Source data:
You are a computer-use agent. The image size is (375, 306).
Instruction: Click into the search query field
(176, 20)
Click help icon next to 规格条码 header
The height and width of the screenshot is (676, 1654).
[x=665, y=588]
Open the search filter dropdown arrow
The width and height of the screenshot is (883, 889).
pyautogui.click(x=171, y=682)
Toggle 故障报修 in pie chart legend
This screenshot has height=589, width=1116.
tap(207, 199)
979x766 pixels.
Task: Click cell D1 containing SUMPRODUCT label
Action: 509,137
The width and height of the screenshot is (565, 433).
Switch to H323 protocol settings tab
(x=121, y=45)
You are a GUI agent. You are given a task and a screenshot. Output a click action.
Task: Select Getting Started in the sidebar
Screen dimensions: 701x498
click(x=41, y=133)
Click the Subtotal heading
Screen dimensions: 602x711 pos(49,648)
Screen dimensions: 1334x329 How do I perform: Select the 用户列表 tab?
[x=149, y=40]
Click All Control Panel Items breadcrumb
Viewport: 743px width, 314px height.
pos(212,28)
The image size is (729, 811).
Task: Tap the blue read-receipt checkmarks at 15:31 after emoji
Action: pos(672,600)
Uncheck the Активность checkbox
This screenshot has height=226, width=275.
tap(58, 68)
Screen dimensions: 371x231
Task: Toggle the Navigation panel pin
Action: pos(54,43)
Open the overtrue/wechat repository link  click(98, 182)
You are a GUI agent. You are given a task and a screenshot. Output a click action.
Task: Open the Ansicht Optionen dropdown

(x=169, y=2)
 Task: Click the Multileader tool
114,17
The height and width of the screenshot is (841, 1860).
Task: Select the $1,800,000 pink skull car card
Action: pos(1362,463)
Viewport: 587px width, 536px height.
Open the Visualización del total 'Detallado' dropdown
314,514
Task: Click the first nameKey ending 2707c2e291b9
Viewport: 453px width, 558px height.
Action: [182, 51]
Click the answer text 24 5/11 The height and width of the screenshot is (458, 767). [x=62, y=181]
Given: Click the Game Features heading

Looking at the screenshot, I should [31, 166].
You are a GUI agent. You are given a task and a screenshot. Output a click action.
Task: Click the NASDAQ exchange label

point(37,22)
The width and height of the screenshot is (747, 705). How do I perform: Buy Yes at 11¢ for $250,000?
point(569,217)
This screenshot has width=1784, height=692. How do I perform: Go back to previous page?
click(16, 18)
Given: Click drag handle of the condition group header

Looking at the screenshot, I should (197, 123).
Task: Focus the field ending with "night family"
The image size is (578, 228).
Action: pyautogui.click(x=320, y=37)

Directions for this task: Your task is to copy every record exactly.

Answer for this exercise:
You are a computer-use agent. The image size is (375, 306).
Instruction: Click into the search query field
(176, 20)
Click help icon next to 规格条码 header
The height and width of the screenshot is (676, 1654).
[x=665, y=588]
Open the search filter dropdown arrow
The width and height of the screenshot is (883, 889).
pyautogui.click(x=171, y=682)
Toggle 故障报修 in pie chart legend
This screenshot has height=589, width=1116.
tap(207, 199)
979x766 pixels.
Task: Click cell D1 containing SUMPRODUCT label
Action: 509,137
The width and height of the screenshot is (565, 433).
Switch to H323 protocol settings tab
(x=121, y=45)
You are a GUI agent. You are given a task and a screenshot. Output a click action.
Task: Select Getting Started in the sidebar
Screen dimensions: 701x498
click(x=41, y=133)
Click the Subtotal heading
Screen dimensions: 602x711 pos(49,648)
Screen dimensions: 1334x329 How do I perform: Select the 用户列表 tab?
[x=149, y=40]
Click All Control Panel Items breadcrumb
Viewport: 743px width, 314px height.
pos(212,28)
The image size is (729, 811).
Task: Tap the blue read-receipt checkmarks at 15:31 after emoji
Action: pos(672,600)
Uncheck the Активность checkbox
This screenshot has height=226, width=275.
tap(58, 68)
Screen dimensions: 371x231
Task: Toggle the Navigation panel pin
Action: pos(54,43)
Open the overtrue/wechat repository link  click(98, 182)
You are a GUI agent. You are given a task and a screenshot. Output a click action.
Task: Open the Ansicht Optionen dropdown

(x=169, y=2)
 Task: Click the Multileader tool
114,17
The height and width of the screenshot is (841, 1860).
Task: Select the $1,800,000 pink skull car card
Action: pos(1362,463)
Viewport: 587px width, 536px height.
Open the Visualización del total 'Detallado' dropdown
314,514
Task: Click the first nameKey ending 2707c2e291b9
Viewport: 453px width, 558px height.
Action: [182, 51]
Click the answer text 24 5/11 The height and width of the screenshot is (458, 767). [x=62, y=181]
Given: Click the Game Features heading

Looking at the screenshot, I should [31, 166].
You are a GUI agent. You are given a task and a screenshot. Output a click action.
Task: Click the NASDAQ exchange label

point(37,22)
The width and height of the screenshot is (747, 705). How do I perform: Buy Yes at 11¢ for $250,000?
point(569,217)
This screenshot has width=1784, height=692. How do I perform: Go back to previous page?
click(16, 18)
Given: Click drag handle of the condition group header

Looking at the screenshot, I should (197, 123).
Task: Focus the field ending with "night family"
The image size is (578, 228).
Action: pyautogui.click(x=320, y=37)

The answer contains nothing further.